With these points clearly in our minds, it is possible to state the contention of this first lecture with force and, I hope, with simplicity.

Here it goes:

  • Our institutions were set up a long time ago.
  • They handled a certain amount of variety, and controlled it by sets of organizational variety reducers.
  • They coped with a certain range of perturbations, coming along at a certain average frequency.
  • The system had a characteristic relaxation time, which was acceptable to society.
  • As time went by, variety rose, because the relevant population grew and more states became accessible, both to their population and to the institutional system.
  • This meant more variety reducers were systematically built into the system, until today our institutions are nearly solid with organizational restrictions.
  • Meanwhile, both the range and the frequency of the perturbations have increased.
  • But we said just now, the systemic variety has been cut — this produces a mismatch.
  • The relaxation time of the system is not geared to the current rate of perturbation. …
  • Hence our institutions are in an unstable condition.

From lecture 4:

The brain is a finite instrument that mediates all our experience and is therefore limiting.

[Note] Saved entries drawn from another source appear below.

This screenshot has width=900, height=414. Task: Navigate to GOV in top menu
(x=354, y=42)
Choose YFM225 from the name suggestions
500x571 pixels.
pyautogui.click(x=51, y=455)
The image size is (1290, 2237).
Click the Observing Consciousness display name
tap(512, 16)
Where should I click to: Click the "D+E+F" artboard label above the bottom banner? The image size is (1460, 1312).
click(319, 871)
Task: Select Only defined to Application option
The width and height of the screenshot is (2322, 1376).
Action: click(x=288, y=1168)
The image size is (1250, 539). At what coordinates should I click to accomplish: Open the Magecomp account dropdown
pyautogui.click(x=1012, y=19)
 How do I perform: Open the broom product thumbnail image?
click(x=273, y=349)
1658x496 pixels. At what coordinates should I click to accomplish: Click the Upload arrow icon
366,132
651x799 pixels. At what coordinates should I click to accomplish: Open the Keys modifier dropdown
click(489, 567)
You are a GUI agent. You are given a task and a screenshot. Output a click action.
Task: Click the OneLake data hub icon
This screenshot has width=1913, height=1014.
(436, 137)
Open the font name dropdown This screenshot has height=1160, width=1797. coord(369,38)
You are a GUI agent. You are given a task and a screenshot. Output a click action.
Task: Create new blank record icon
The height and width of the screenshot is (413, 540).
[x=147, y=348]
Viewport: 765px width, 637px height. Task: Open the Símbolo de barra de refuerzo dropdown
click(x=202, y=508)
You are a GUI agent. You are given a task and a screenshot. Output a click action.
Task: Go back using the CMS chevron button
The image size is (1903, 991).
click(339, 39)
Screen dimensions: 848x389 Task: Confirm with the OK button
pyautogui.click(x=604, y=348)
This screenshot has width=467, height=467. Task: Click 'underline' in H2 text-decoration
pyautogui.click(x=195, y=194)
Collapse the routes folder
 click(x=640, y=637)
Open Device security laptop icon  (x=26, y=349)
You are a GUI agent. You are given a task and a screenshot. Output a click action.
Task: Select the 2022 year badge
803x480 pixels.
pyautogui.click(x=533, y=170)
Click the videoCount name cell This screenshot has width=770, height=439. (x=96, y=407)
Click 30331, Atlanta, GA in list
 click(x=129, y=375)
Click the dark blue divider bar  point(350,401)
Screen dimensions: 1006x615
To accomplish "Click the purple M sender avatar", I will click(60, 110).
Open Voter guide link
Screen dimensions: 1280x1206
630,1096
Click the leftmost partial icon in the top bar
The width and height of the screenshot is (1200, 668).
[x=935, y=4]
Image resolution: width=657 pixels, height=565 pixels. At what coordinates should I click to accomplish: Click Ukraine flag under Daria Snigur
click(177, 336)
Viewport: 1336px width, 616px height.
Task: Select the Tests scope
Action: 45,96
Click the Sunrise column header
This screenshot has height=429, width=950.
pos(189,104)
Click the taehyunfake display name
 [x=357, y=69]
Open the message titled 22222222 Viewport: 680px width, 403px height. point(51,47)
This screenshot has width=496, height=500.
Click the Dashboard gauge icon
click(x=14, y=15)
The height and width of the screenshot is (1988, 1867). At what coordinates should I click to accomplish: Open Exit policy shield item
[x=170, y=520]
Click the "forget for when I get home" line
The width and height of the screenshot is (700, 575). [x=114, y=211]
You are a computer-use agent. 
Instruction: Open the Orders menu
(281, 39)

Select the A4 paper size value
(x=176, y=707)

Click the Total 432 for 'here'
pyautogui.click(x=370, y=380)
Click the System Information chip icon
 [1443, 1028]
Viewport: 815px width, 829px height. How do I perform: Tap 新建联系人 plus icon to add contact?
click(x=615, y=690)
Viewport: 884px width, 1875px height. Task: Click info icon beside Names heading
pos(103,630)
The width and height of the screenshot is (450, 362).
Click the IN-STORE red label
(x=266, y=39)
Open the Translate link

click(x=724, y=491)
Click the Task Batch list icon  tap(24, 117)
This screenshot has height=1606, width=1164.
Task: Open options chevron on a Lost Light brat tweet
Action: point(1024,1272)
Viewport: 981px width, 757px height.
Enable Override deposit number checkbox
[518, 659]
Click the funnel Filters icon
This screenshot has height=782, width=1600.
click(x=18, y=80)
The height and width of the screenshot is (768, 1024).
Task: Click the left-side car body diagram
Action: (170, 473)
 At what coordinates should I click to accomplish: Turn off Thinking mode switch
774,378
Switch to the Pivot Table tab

As a personal aside, let me say that I am more interested in the fact that I could not recognize an angel if I met one — because my brain does not have requisite variety — than I am in the illegitimate scientific argument that angels don’t exist because I have not recognized one yet.

Returning to the main argument about the limitations of the brain, I have argued that we as individuals are the unwitting victims of a cultural process which very drastically delimits variety for us.

In the first place, our economic environment points to an increasing use of science and technology in what is allegedly the service of man, but which I contend takes this ‘service’ in a false sense.

As a result, we stand — and the innocent legatees of our policies in the developing nations yet more vulnerably stand — to be exploited by whoever wields the power of science to technocratic ends.

In the second place, the instruments of variety constraint turn out to be education and the communications media, both of which we culturally suppose to be variety amplifiers. This belief is as delusory as the belief that we can fully know reality.

It’s entirely possible to take corrective action about all this — not the biological limitations, but the societal constraints. To do so requires that the people themselves take control of the use of science through their democratic processes.

This means furnishing them and their governments with new channels of communication, and a new kind of education system, and a new kind of publishing system.

Why are these recommendations necessary? The answer is that the necessary attenuation of variety produces in us a mere model of the world. And in so far as we wish to control the world, whether as citizens or as individuals within a personal environment, our powers of regulation are cybernetically constrained by the model we hold of what needs to be regulated.

Our civilization has led us to a manifestly dysfunctional model. Then, we must equip ourselves to revise it. The power to do this, we certainly do possess.